§ GEGEVEN LIJST:
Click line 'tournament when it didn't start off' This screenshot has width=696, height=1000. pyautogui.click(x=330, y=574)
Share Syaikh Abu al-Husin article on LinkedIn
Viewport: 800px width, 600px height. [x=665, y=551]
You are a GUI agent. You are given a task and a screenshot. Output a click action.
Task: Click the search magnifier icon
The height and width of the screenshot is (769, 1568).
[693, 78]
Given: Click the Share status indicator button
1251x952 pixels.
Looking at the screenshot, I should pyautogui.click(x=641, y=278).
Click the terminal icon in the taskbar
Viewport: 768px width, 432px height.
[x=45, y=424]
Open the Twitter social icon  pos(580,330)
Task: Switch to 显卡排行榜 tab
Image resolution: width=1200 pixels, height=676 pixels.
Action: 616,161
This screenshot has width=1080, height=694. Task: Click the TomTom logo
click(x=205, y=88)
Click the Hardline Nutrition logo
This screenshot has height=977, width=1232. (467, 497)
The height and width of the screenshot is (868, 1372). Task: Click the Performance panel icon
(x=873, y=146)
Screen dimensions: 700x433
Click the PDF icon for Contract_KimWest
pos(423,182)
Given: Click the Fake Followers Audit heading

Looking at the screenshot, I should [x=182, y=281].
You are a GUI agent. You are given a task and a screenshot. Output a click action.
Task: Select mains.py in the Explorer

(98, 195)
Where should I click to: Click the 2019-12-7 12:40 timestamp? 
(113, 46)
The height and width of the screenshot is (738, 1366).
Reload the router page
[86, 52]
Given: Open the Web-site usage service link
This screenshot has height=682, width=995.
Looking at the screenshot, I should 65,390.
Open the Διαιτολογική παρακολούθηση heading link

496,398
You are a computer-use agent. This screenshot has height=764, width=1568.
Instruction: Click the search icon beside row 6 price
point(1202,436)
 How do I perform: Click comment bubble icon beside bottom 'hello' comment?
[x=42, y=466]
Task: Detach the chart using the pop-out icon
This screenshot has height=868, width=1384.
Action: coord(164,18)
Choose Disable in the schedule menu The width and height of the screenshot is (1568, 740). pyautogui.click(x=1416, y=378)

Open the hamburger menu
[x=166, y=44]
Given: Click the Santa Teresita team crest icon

§ GEVRAAGDE TAAK: Som elke regel uit de lijst hierboven op waarin de tekenreeks "search" voorkomt, en neem die regels volledig over.

§ RESULTAAT TAAK:
Task: Click the search magnifier icon
Instruction: Click the search icon beside row 6 price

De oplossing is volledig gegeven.